■ **Parts of the exercise**:
1/ Answer these questions using the news article about the complaint against Reed:
(a) In what month and year did Riggs and Reed reach the joint agreement that settled the complaint with the judicial administrator?
(b) According to Eden, who went with Riggs to the Cornell Police Department when she filed her complaint?
(c) In what month and year did Alvey's relationship with Reed begin?
2/ Write the next part of the news article about the complaint against Reed, picking up after its last sentence.

Riggs filed a complaint with the Cornell Police Department days after the encounter, she said, and Reed gave an interview to Cornell Police shortly after, the candidate told The Sun. It is unclear whether police ever took any additional action as part of their investigation.

Riggs also filed a complaint with Cornell’s former judicial administrator, Mary Beth Grant, according to Riggs and Oseki Robbins. Riggs and Reed came to a joint agreement in August 2010 that settled that complaint and included an order prohibiting Reed from contacting Riggs, both parties said.

“I was starting my second year of college and I just didn’t want this hanging over my head,” Riggs said of not demanding a hearing in the OJA case. “I was a kid and it wasn’t something that I wanted to go through at the time.”

Fil Eden ’10, a friend of both Reed and Riggs, recalled Riggs appearing distraught the day after Slope Day in 2010.

“Allie was very visibly shaken up, was struggling to process what had happened, was struggling deciding what to do,” Eden told The Sun, adding that he and his partner at the time later accompanied Riggs to the Cornell Police Department when she filed her complaint there.

Eden also said that in the days after the May 2010 encounter, Reed told him that, on Slope Day, Riggs and Reed had gotten into an argument, which was followed by “emotionally intense sex,” a conversation Eden found concerning at the time and one Reed did not dispute on Thursday.

“Reed clearly understood the situation differently than Allie did,” Eden said, “and that’s scary for someone running for political office.”

The OJA demanded within a week or two of Riggs’ complaints that Reed move out of the 660 Stewart cooperative, the co-op’s president at the time, Ashlee Wilkins ’10, and Reed told The Sun. Eden said he helped Reed carry things out of the residence in the spring of 2010.

Reed, pictured here in May, said this week that "Consent is something I've had to learn" when asked about a rape allegation from 2010.

Cameron Pollack / Sun Photography Editor

Reed, pictured here in May, said this week that “Consent is something I’ve had to learn” when asked about a rape allegation from 2010.

Shortly before this article was published, Reed sent an email to “friends and supporters” in which the candidate described the May 2010 event.

“Partly because of the alcohol I had consumed and partly because I did not yet have a fully develop [sic] understanding of consent, I did not recognize when our sex became non-consensual,” Reed wrote, adding later in the letter: “I am sorry for hurting people who were close to me and who trusted me.”

K.C. Alvey ’12 said that while she and Reed were in a relationship for nearly three years beginning in April 2011, she felt pressured into group sex several times by Reed at the former couple’s apartment.

Reed, Alvey said, threw parties and encouraged people to consume large amounts of alcohol before proposing that the attendees participate in group sex.

The group sex was often not communicated to attendees ahead of time, Alvey said. “I don’t think people were aware of what they were getting themselves into.”

■ **Items**:

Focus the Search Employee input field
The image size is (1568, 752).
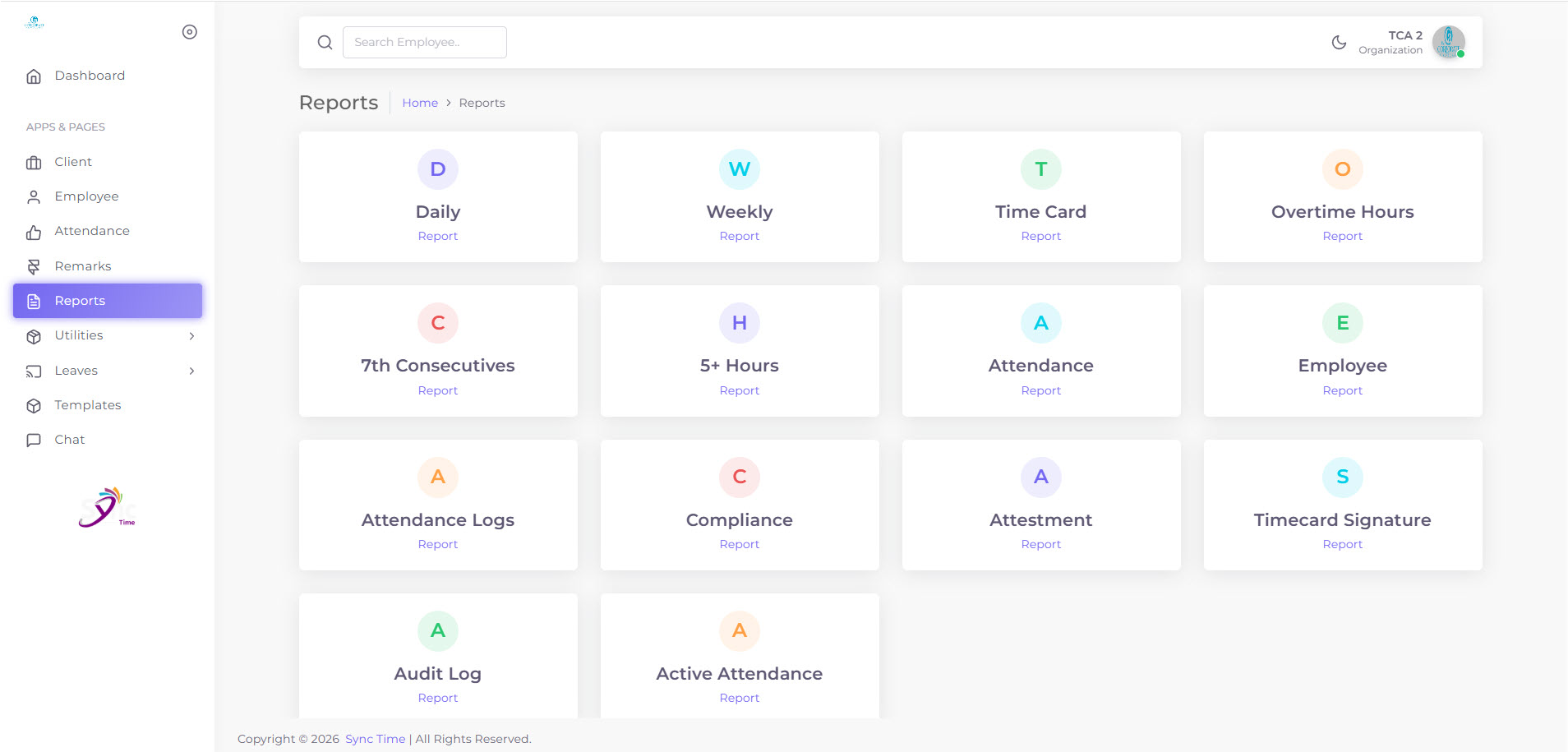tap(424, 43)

==

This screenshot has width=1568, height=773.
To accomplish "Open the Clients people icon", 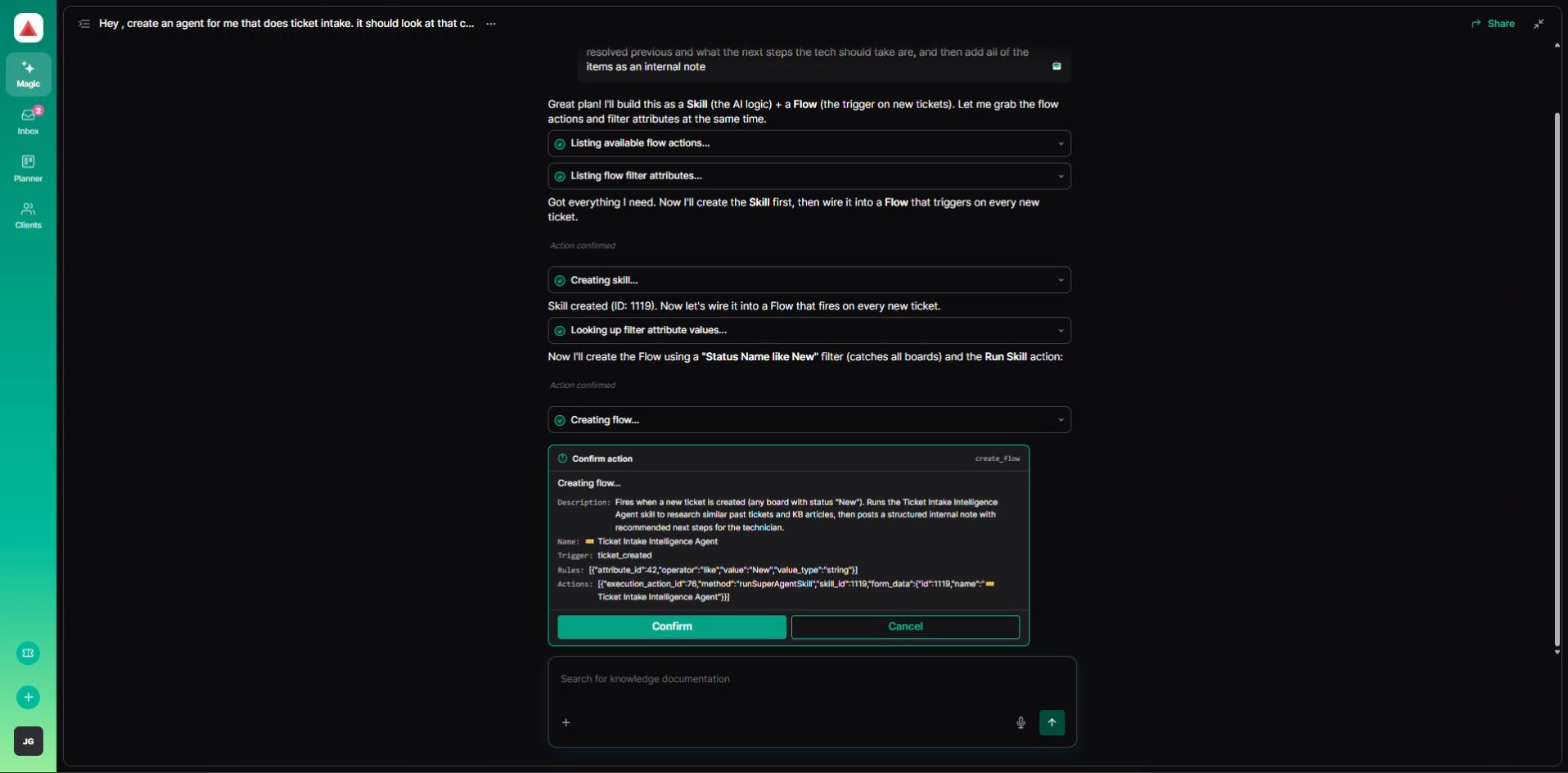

■ **Responses by task**:
1/
(a) August 2010.
(b) Eden and his partner at the time.
(c) April 2011.

2/
The parties were described similarly by two additional people who attended them. In one instance, around December of 2012, Alvey said she saw Reed perform oral sex on a freshman woman who appeared to be “black-out drunk” and “not very responsive,” according to Alvey, who was also intoxicated at the time. Reed denied this.

“It’s weighed on me that I was not more attentive to whether others felt safe or were too incapacitated to consent in sexual interactions with Reed that I witnessed,” Alvey said, adding that her experiences with Reed have helped her “understand the importance of being an active bystander.”

At least twice, Alvey said, in July and October of 2012, she cried during the group sex parties and tried “to stop what was happening.”

“In the past, I do know that I had difficulty in navigating that power and privilege affect my behavior,” Reed said in response to Alvey’s claims. “I know that those actions have hurt people.”

A third woman, who spoke on the condition of anonymity to describe her experience, said that when she went on a walk with Reed in the summer of 2010, a couple of weeks after the two had first met at a party, Reed quickly crossed her boundaries.

As the two approached a lake near Cornell’s campus, Reed suggested they go skinny dipping, the woman, a 2013 Cornell graduate, said. The alumna said she believes she removed her top and the two waded into the water.

Once the two were chest-deep in the water, Reed, completely naked, pulled the woman closer until their upper bodies were pressed tightly together and kissed her, she said.

“I felt really uncomfortable,” the 2013 Cornell graduate said.

The former student said she pretended to see a fish out of the corner of her eye and feigned terror at the critter in order to wriggle out of Reed’s grip and return to shore.

“I never put myself in a position alone with them again,” she added, referring to Reed, who prefers gender-neutral pronouns.

Reed said they did not recall this event, but cautioned that “my understanding of consent has changed and grown and I don’t want to question someone’s account.”

Reed Steberger '13 is running against the incumbent, Rich John '81, for the District Four spot on the Tompkins County Legislature.

Cameron Pollack / Sun Photography Editor

Reed Steberger ’13 is running against the incumbent, Rich John ’81, for the District Four spot on the Tompkins County Legislature.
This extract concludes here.